Après avoir évoqué le génocide arménien, un mot que refuse violemment la Turquie, le pape a encouragé les Arméniens à éviter « la vengeance ». | TIZIANA FABI / AFP

Poignante, la mélopée des duduks – une sorte de hautbois caractéristique de l’Arménie – a succédé aux chœurs de femmes. Samedi matin 25 juin, au deuxième jour de sa visite en Arménie, le pape François, accompagné du Catholicos Karékine II, le chef de l’Église apostolique arménienne, s’est recueilli au mémorial du génocide de Tsitsernakaberd, près d’Erevan, où douze grandes stèles de basalte inclinées forment une sorte d’austère tulipe au centre de laquelle brûle une flamme. Puis, dans le jardin voisin, François a planté un arbre, symbole de renaissance, et salué des descendants d’Arméniens ayant fui les massacres. En ce lieu de mémoire, les seules paroles prononcées par les deux chefs d’Église ont été des prières. « Je prie ici, la douleur au cœur, pour qu’il n’y ait plus jamais de tragédie comme celle-ci, pour que l’humanité n’oublie pas et sache vaincre le mal par le bien, a écrit François dans le livre d’or du mémorial à l’issue de la cérémonie. (…) La mémoire ne peut pas être étouffée ni oubliée ; la mémoire est source de paix et d’avenir ».

Puis tout au long de la journée, le chef de l’Église catholique a encouragé les Arméniens venus à sa rencontre à s’appuyer sur la mémoire pour dessiner un avenir de paix. La veille, il avait ravi ses hôtes en qualifiant de « génocide » le massacre de quelque un million et demi d’Arméniens par les troupes ottomanes en 1915 et 1916, un mot refusé par la Turquie. Samedi soir, après le recueillement du matin, il a engagé les jeunes générations à emprunter la voie de « la réconciliation entre le peuple arménien et le peuple turc ».

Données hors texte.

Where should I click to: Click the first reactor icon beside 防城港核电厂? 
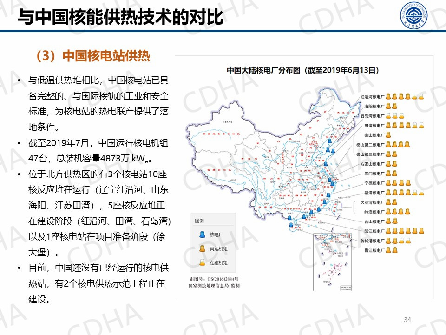coord(388,241)
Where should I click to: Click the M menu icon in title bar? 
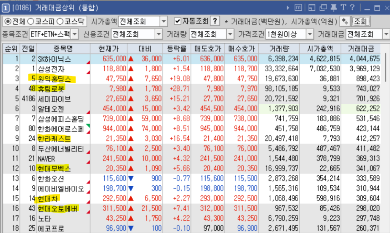(x=299, y=8)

Sur la place de la République, à Erevan, des familles se pressaient samedi soir pour participer à une rencontre œcuménique, mêlant catholiques et membres de l’Église apostolique arménienne, très majoritaires. « Sous le regard du mont Ararat », symbole national arménien aujourd’hui situé en Turquie, sur lequel l’arche de Noé est réputée avoir touché terre après le Déluge, le pape a repris son plaidoyer pour la paix et pour un nouveau départ dans les relations entre deux États voisins, aujourd’hui totalement écrasées par le passé.

Refuser « la force trompeuse de la vengeance »

Les mots sont forts pour évoquer ces massacres d’il y a un siècle : « Ce tragique mystère d’iniquité que votre peuple a vécu dans sa chair, demeure imprimé dans la mémoire et brûle dans le cœur (…) Le rappeler n’est pas seulement opportun, c’est un devoir : que [ces blessures] soient un avertissement en tout temps, pour que le monde ne retombe plus jamais dans la spirale de pareilles horreurs ! », a lancé le pape, applaudi par son auditoire.

Puis le pontife a encouragé les Arméniens à ne pas en rester là et à se tourner vers demain :

« S’engager à poser les bases d’un avenir qui ne se laisse pas absorber par la force trompeuse de la vengeance fera du bien à tous ; un avenir où on ne se lasse jamais de créer les conditions pour la paix : un travail digne pour tous, le soin de ceux qui sont le plus dans le besoin et la lutte sans trêve contre la corruption, qui doit être extirpée. »

Cette référence à la corruption, dont n’est pas exempt le pays, a elle aussi été applaudie. François s’est adressé tout spécialement aux jeunes, nombreux dans le public :

« Cet avenir vous appartient : (…) ayez l’ambition de devenir des constructeurs de paix : non pas des notaires du statu quo, mais des promoteurs actifs d’une culture de la rencontre et de la réconciliation. »

Le matin, le pape argentin s’était rendu à Gyumri, dans le nord du pays où vivent la majorité des fidèles de la petite Église catholique arménienne. Dans cette région qui porte encore les stigmates du terrible tremblement de terre de 1988, qui avait fait des dizaines de milliers de victimes, François a proposé, dans son homélie donnée sur la place centrale devant plusieurs milliers de personnes, « trois fondements stables » pour « édifier et réédifier » une « vie chrétienne ». Aux côtés de la foi et de « l’amour miséricordieux », la mémoire figurait là encore au premier rang, et notamment la « mémoire du peuple ». « Dans vos chants fusionnent les gémissements et les joies de votre histoire », a-t-il lancé.